AD: How can people keep up to date on news updates for Boiled in Lead?
DM: Boiledinlead.com. We're on Facebook. Probably the best thing is to follow us on Facebook because pretty much everything we do gets a tag there. We've got some good shows coming up. We're playing in Madison next weekend, and we're also playing a trio show at the Trempealeau Hotel.
We'll be playing as a trio for the Minnesota Irish Fair in August, and then we'll have that record release show in October. There'll be a lot of things coming out. We'll be doing an Indiegogo to pre-order for the album and hopefully get a video out for the lead track, which is called “King of the Dogwoods.”
AD: You'll be performing at the Mississippi waterfront tonight at 6 p.m. What can we expect at the show tonight?

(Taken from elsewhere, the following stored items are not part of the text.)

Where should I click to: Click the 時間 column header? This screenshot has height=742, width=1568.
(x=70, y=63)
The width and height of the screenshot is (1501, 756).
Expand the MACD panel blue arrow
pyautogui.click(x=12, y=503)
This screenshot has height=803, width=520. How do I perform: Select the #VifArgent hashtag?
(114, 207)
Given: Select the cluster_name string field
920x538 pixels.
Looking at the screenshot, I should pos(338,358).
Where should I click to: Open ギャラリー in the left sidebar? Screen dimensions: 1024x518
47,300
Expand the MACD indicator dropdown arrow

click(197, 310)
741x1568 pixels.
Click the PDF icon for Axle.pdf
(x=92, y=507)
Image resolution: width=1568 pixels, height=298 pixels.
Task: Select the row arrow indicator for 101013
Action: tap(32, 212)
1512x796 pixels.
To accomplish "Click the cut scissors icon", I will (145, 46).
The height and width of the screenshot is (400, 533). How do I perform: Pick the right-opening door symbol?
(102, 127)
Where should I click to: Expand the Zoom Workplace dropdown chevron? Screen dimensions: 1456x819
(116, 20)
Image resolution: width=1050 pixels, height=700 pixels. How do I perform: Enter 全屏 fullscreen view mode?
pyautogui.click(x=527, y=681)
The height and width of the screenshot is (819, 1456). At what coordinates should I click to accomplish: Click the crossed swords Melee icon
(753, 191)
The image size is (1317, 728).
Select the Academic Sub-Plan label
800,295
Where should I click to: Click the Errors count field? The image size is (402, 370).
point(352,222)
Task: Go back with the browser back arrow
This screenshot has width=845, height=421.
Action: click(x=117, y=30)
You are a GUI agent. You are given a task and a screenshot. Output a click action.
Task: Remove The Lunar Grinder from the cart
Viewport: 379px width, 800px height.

DM: Well, loud things and quiet things. Traditional things and original things. For example, the song we're going to play is called “Bold Lovell.” It's a different version of the song “Whiskey in the Jar,” which Metallica and Thin Lizzy covered. It's an Irish traditional song, but this is a different version of it. Same story where a thief gets captured by the cops because the woman that he's hanging out with filled his pistols up with water, so he was unable to shoot the cops. So these traditional stories of sex and crime and passion and death, that's what keep us going.
We even have a song called “Hard Times” about the assassination of the President of the United States. That was McKinley. That was in [1901]. When McKinley was shot, there were songs that documented the event, and they went all over the country. In fact, we do two different versions of the song. One is called “Hard Times” the other is called “White House Blues,” so there's a fast and a slow version of that [song].
[We’re] not a band that's easy to describe. It's not a band that's easy to fit into genre boxes. We refuse to do that. We go all over the place. That's our joy.
In between sets, come on up. Say hi. It's ethnomusicology that has loud guitars.